> _Work to complete_
The reply should hold nothing except the lines from the one with "This screenshot has height=812, width=1511." through the end of the entries, duplicated exactly and with no pictures.

> _Records provided_
◆ ◆ ◆ ◆ ◆
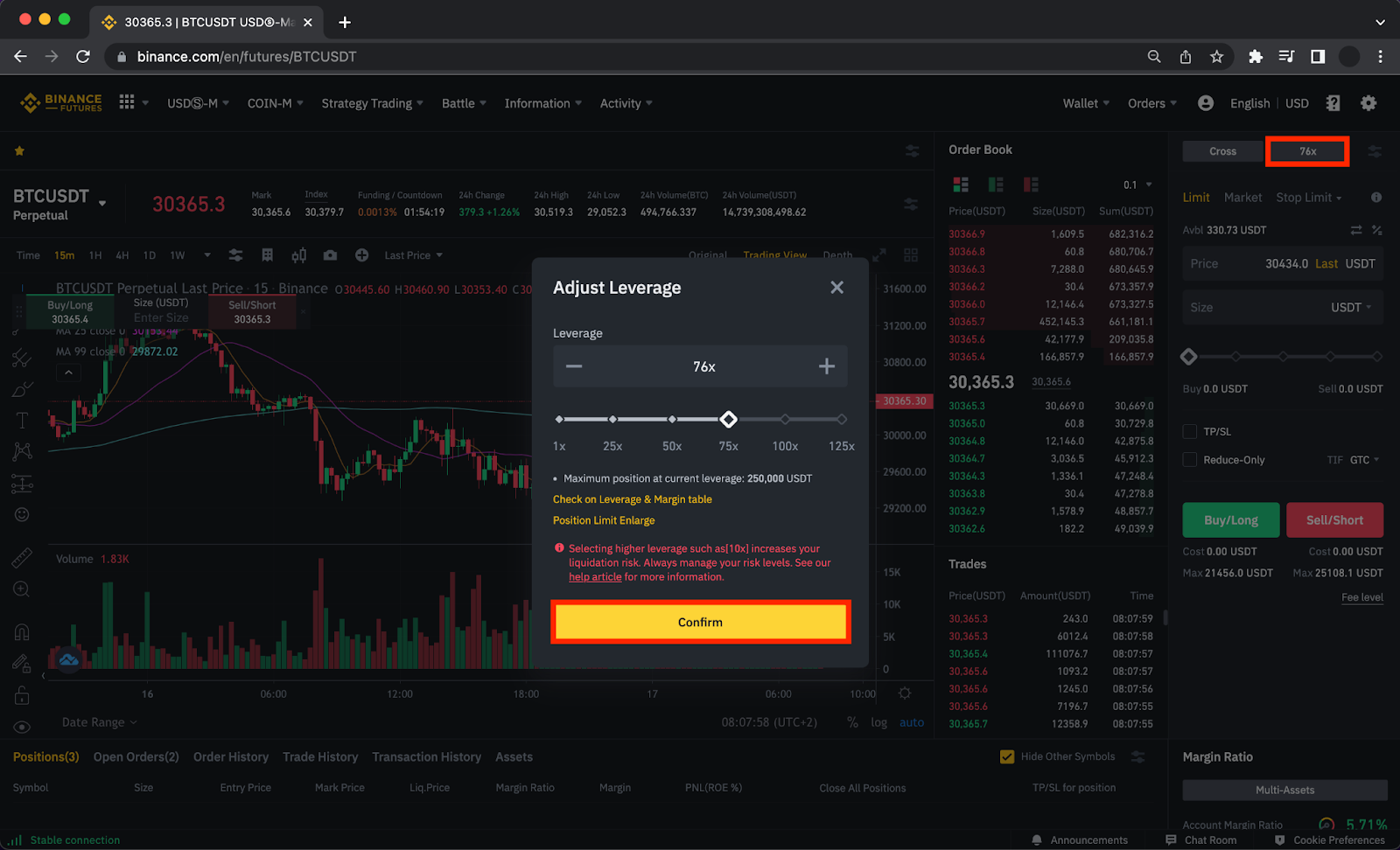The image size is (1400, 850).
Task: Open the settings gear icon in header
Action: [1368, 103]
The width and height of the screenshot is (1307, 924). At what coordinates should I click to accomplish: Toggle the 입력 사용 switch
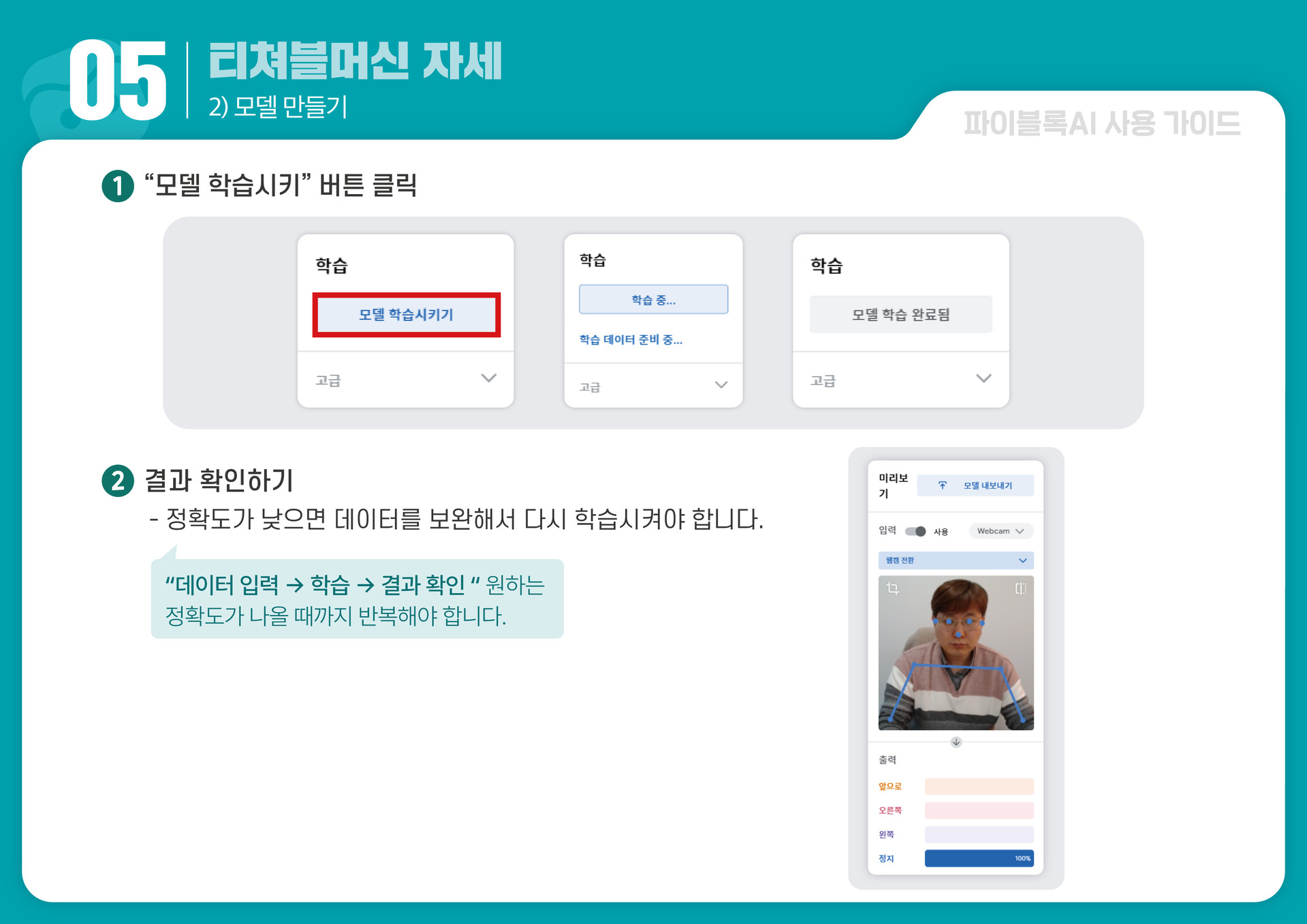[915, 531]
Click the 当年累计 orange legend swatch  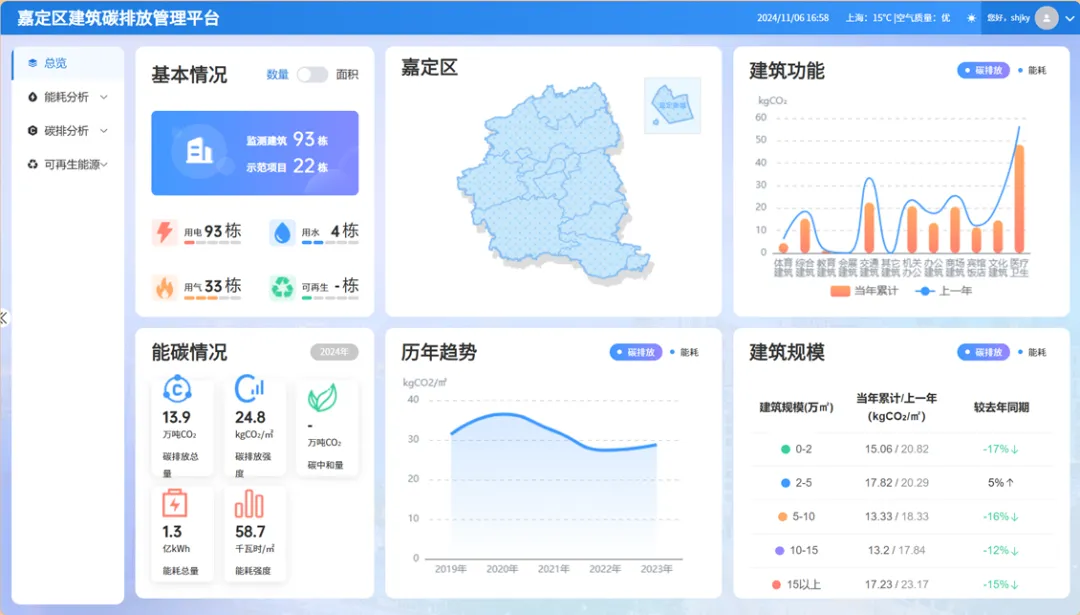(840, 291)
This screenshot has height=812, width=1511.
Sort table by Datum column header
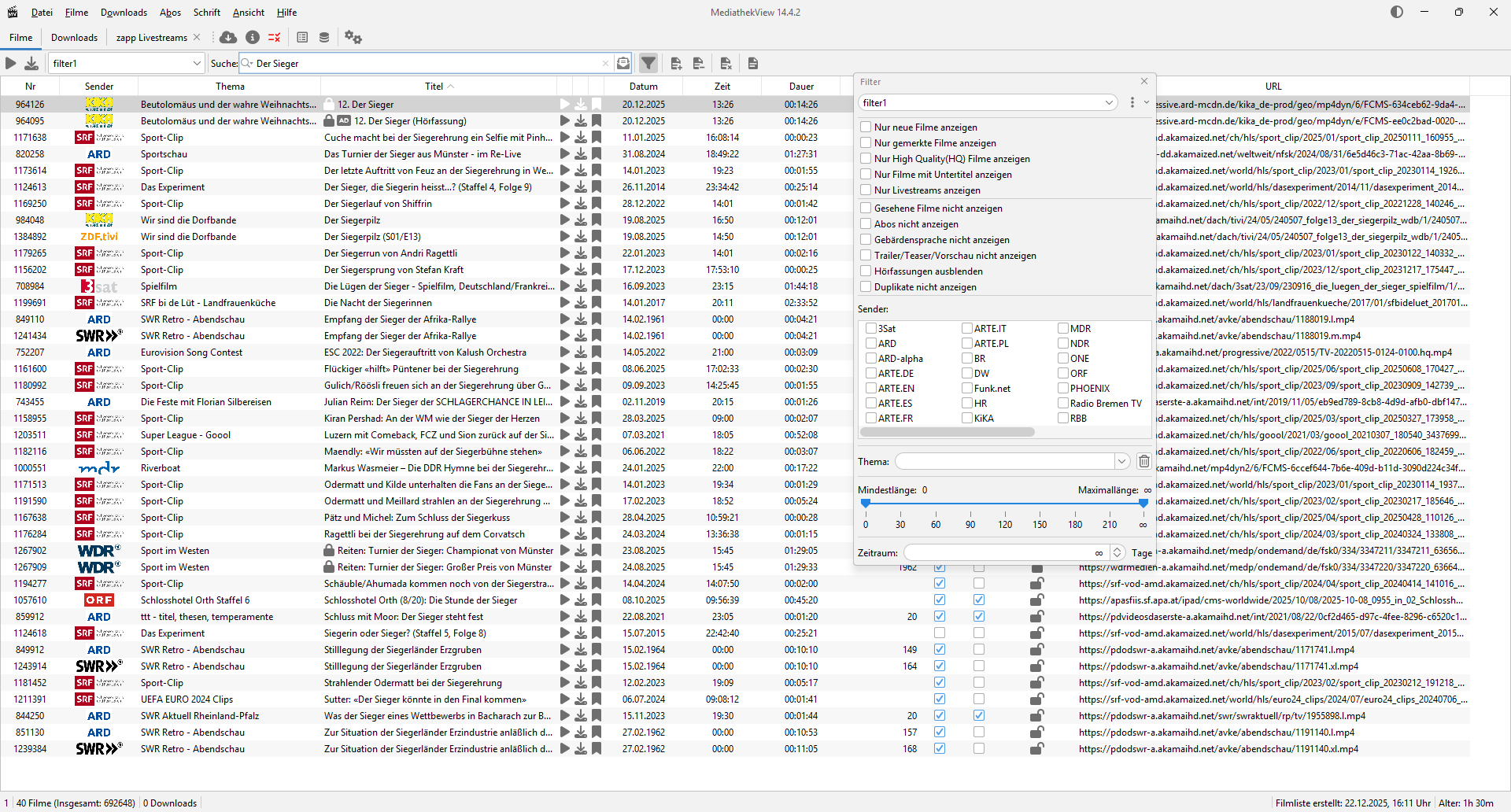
◆ ◆ ◆ ◆ ◆
> _Response below_
This screenshot has height=812, width=1511.
Sort table by Datum column header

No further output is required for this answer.